元々体調も良くなかったところに重ねて寒いところにいたもんだから、結構な熱をひっさびさに出してがっつり二週間は寝込んでいた。
お陰で小十郎の分の仕事が全部こっちに回ってきて、日中はろくに見舞ってやれる暇すら取れなかった。
っていうか、食事だってきっちり摂る暇が無くてさ、執務室でおにぎり握ってもらって食べながら仕事してたくらいだし。
はしたないって言われたけど、それくらいやらないと溜まる一方で本当に終わらなかったもん。
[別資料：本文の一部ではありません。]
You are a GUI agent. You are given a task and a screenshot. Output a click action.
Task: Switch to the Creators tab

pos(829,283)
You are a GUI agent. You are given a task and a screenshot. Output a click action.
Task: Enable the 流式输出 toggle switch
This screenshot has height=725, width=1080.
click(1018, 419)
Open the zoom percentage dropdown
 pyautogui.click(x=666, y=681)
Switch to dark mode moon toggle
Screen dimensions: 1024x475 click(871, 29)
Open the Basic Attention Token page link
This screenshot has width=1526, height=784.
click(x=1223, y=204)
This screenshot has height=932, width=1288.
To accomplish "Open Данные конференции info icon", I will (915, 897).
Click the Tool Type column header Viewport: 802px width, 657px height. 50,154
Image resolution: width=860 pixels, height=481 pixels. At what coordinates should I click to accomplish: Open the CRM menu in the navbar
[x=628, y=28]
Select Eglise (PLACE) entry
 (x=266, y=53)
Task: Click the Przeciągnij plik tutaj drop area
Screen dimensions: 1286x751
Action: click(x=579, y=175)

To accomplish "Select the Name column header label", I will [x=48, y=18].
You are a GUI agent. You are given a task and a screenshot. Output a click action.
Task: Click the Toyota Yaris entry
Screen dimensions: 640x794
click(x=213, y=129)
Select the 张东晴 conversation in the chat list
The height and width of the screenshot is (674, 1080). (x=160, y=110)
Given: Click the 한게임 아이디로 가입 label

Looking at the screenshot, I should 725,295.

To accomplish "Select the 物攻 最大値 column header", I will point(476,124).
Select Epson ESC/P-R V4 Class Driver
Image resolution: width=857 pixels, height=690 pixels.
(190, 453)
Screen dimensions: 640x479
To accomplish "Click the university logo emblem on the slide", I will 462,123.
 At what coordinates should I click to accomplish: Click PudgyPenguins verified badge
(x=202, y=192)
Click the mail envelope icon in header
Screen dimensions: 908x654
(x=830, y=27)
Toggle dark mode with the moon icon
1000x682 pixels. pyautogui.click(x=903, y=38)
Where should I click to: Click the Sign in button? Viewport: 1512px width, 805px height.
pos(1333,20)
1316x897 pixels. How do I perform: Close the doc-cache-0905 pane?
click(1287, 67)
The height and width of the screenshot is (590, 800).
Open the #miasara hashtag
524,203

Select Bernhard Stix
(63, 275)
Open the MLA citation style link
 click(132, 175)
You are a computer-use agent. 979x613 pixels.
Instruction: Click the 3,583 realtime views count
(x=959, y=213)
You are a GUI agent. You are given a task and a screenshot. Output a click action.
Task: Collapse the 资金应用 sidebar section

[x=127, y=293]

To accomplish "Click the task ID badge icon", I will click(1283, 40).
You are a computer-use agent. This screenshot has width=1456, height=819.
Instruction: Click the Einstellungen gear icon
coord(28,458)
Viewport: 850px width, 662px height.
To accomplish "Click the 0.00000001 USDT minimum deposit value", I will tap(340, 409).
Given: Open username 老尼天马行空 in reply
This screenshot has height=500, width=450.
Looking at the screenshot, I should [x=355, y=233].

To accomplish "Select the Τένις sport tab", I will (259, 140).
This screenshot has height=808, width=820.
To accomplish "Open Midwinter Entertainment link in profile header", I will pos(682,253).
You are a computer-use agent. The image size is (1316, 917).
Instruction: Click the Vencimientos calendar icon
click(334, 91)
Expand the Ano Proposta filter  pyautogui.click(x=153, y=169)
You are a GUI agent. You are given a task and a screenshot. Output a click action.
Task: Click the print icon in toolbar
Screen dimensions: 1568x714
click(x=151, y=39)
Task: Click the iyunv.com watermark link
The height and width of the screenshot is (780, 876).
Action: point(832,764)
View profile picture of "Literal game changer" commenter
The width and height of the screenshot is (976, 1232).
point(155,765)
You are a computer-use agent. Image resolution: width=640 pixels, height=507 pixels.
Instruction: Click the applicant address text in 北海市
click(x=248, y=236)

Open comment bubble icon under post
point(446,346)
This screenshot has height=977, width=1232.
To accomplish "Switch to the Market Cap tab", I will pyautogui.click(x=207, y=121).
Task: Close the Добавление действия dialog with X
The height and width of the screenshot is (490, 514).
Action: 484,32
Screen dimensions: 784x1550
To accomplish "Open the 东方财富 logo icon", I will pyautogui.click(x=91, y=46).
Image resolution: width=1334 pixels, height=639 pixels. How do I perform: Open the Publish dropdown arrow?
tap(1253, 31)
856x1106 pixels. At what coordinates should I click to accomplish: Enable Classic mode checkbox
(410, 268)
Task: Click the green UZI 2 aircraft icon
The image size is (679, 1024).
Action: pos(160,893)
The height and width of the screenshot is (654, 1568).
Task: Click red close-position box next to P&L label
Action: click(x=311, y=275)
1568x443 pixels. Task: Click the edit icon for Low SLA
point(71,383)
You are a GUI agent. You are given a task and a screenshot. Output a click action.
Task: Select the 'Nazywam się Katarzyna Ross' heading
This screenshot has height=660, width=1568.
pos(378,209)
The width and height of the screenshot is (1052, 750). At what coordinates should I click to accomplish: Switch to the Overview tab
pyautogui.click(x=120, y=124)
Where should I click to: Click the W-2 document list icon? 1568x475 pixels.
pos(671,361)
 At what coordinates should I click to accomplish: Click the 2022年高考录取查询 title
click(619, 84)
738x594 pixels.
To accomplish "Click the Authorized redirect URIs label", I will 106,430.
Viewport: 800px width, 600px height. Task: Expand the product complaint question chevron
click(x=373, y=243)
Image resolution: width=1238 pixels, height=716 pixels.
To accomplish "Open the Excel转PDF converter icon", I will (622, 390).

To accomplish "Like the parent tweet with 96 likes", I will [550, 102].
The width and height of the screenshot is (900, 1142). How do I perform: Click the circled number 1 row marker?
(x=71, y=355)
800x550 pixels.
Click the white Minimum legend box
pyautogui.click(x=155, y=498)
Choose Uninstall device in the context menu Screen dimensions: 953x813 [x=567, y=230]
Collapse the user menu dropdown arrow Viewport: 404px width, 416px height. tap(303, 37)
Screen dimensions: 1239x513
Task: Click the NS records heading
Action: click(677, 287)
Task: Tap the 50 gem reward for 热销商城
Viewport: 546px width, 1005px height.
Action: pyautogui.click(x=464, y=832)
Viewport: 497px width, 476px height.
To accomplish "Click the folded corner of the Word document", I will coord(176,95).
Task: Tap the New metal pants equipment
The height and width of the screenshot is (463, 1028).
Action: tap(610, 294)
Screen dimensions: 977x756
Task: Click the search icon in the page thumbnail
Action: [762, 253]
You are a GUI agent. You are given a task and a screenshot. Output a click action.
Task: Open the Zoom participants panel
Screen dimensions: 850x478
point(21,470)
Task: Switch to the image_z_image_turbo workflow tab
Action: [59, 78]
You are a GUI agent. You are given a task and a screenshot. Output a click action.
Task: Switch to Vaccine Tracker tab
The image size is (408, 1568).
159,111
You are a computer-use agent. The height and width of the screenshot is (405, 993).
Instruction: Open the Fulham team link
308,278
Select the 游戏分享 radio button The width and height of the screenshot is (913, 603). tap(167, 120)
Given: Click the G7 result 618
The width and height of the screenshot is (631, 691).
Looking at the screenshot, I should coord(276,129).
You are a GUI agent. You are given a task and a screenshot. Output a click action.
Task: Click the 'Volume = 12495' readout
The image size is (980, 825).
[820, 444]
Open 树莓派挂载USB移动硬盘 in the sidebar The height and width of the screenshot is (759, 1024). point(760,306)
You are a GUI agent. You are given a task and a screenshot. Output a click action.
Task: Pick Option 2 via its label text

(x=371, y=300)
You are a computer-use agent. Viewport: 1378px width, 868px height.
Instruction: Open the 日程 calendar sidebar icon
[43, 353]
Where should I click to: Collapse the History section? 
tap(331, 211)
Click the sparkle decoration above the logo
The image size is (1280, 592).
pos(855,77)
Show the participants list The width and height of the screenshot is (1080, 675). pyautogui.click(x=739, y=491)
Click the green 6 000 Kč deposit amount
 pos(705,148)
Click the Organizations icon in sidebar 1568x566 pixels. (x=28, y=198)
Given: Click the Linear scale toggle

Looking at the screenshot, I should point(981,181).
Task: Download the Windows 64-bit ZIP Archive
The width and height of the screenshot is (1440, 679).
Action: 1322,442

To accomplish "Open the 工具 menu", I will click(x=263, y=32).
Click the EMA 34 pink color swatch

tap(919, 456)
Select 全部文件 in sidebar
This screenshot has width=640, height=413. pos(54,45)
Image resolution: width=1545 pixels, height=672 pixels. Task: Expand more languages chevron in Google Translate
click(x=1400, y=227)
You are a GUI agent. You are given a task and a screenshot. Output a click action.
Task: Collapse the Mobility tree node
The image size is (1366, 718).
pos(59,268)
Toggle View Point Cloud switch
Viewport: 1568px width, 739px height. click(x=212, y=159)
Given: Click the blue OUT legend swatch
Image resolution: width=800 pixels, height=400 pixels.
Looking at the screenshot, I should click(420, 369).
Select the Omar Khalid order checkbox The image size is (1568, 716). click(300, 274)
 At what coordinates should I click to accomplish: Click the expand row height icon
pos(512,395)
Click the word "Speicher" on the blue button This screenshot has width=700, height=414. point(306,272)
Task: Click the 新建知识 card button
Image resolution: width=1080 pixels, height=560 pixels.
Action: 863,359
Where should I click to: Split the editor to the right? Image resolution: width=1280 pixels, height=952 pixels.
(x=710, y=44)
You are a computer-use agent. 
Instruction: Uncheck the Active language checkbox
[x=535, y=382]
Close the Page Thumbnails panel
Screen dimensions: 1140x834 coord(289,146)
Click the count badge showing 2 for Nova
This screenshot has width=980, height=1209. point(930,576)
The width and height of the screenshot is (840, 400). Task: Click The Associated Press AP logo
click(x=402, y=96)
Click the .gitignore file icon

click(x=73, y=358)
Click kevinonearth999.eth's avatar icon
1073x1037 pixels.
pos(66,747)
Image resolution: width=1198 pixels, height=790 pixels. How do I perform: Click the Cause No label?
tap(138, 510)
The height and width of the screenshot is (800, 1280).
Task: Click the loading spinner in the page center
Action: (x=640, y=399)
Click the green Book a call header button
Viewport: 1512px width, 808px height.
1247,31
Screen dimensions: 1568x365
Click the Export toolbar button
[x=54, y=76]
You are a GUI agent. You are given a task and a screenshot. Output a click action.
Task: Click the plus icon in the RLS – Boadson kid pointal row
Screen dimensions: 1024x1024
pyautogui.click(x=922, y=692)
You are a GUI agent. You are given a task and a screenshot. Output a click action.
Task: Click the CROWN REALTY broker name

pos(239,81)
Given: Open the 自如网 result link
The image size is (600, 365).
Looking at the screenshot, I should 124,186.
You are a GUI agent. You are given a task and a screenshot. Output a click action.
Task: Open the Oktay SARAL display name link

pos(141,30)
 織田の後ろ盾になっていたのはやはり羽州で、同盟を秘密裏に組んでいたらしい。
関東攻略をする前に奥州に来たのは、どうやら西国側と東北側から合わせて挟み撃ちにする算段だったようだ。
で、濃姫と蘭丸が連れて来た兵達は羽州の兵で、熨斗をつけてきっちりと送り返してあげました。
政宗様が、次こんなことをやりやがったら、テメェの妹の命はねぇ、なんて一筆添えてたけどね。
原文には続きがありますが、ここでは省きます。